年の瀬になり、寒さがとても厳しくなってきました。こういう季節はゆっくりお風呂に入ったり、コタツで皆で鍋をつついて、暖かい布団に入って寝るのが最高ですね。お湯や布団に優しく包まれていると、外の冷たく厳しい屋外でこわばった身体が少しずつ緩まっていくような気持ちになって、身体の中にグッと溜めていた息も「はぁ~」と漏れてしまいます。

ところで、本当に身体の芯まで冷え切った…という時に急にお湯に浸かると、温度差が大きくてむしろ皮膚が針で刺されたような、鋭く痛いような感覚がしたことは無いでしょうか。こういう時は、まずはシャワーやかけ湯などで徐々に身体を慣らしてから入る方が、身体への負担は少ないそうです。

僕がここから思うことは、冷たく厳しい世界に慣れ切っている子にとって、温かい優しさに包まれることは、時に脅威になりうるということです。こういう子が人の温かみを拒絶してしまうのは、今はまだそれに耐えうる自分が出来ておらず、最終的に自分が痛い思いをすることを肌で分かっているからであるように思います。そしてこの時に重要と思うことは、こちら側はいつでも受け入れられるよう場を整えつつも、後はただじっと待っておくことです。
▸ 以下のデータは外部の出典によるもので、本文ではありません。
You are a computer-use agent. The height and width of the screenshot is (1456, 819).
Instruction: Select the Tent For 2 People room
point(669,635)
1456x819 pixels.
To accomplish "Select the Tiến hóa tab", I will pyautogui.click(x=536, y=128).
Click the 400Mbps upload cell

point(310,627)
相手が冷え切っているのに何も行動を起こさないのか?それこそ“冷たい”対応なんじゃないか?という思いもあるかもしれません。しかしその「入っても入らなくてもいい」という緩さが、その子のこわばった心身を緩めるきっかけになるとも言えるかもしれません。

また、何も起こっていないかどうかも本当のところは分かりません。湯船に溜まったお湯は形を変えて湯気となり、だんだんと温もりを持った空気になります。表面的には何もせずとも、そういう場を作っておくというそれだけで、温かい空気がその子の体温を少しずつ上げてくれます。そして相手の心身の準備が整った時、自ずとお湯に浸かれるようになるのだと思います。

今回はゆるゆるとお風呂について語りました。しかし心理療法や生活など様々な場面で、これと重なるものがあるのではないかとも思っています。皆様も、お身体には十分に気を付けて、良いお年をお迎えください。